Notably, the obtained results for the total cancer risk index are lower than the threshold limit of 1 × 10⁻⁴ in all cases (i.e., 9.3 × 10⁻¹⁴, 1.4 × 10⁻¹³, 1.4 × 10⁻¹³, and 1.7 × 10⁻¹³ for the sampling points ID1, ID2, ID3, and ID4, respectively, for children, and 5.4 × 10⁻¹⁵, 7.9 × 10⁻¹⁵, 8.4 × 10⁻¹⁵, and 1 × 10⁻¹⁴ for the sampling points ID1, ID2, ID3, and ID4, respectively, for adults) [38]. Given the above, the carcinogenic risk caused by Cd, Ni, and Pb in the PM10 samples can be considered to be negligible. Finally, similar to HI values, the total cancer risk index for children is higher than that for adults.

4. Conclusions

This paper reported the quantitative analysis results of heavy metals content in airborne particulate matter (PM) with a diameter lower than 10 µm (PM10) for four selected sampling sites covering the entire Calabria region, southern Italy. Obtained results show the following: (i) the annual average concentration of the investigated heavy metals in the PM10 samples decreases in the order Ni > Pb > Cd and (ii) concentration values are lower than the limit values reported in the Italian legislation in all cases, thus excluding the presence of Cd, Ni, and Pb as pollutants in the analyzed samples.

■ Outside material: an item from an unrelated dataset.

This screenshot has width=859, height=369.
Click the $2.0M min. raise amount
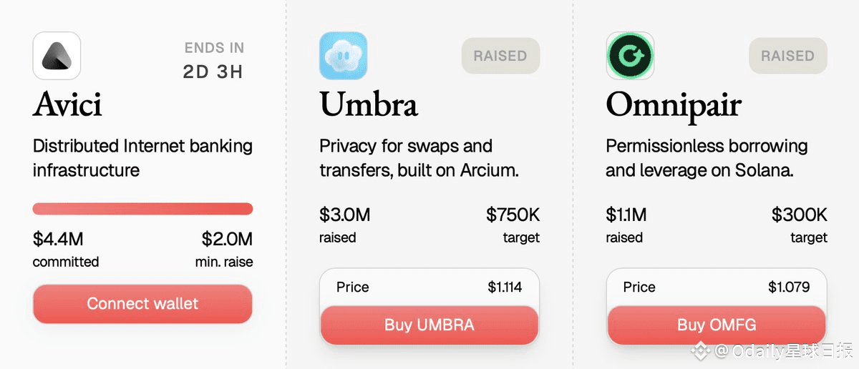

Moreover, the health risk was assessed through the calculation of the hazard index and the calculation of the total cancer risk index, for potential non-carcinogenic and carcinogenic risks, respectively, and, notably, both indices were lower than the safety limits, thus indicating negligible health risks.

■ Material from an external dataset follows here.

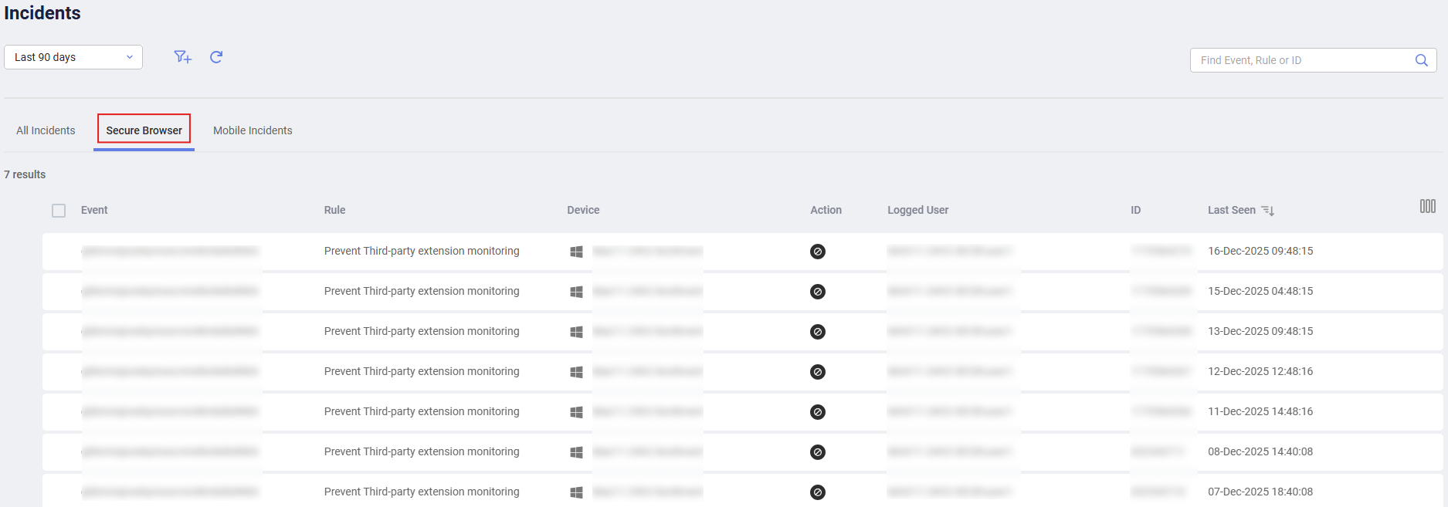Toggle the select-all checkbox beside Event
This screenshot has width=1448, height=507.
pyautogui.click(x=59, y=211)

Finally, this study had some limitations associated with the limited number of sampling points and tested heavy metals. Therefore, the following will be conducted in the near future: (i) an increase in the number of sampling sites in order to have a denser network more representative of the entire region and (ii) the inclusion of a larger number of metals, based on specific identified sources in the area under study, together with an attempt to relate the carcinogenic potential of the most significant concentrations of heavy metals to the population exposed, after determining the extent of pollution from the investigated metals.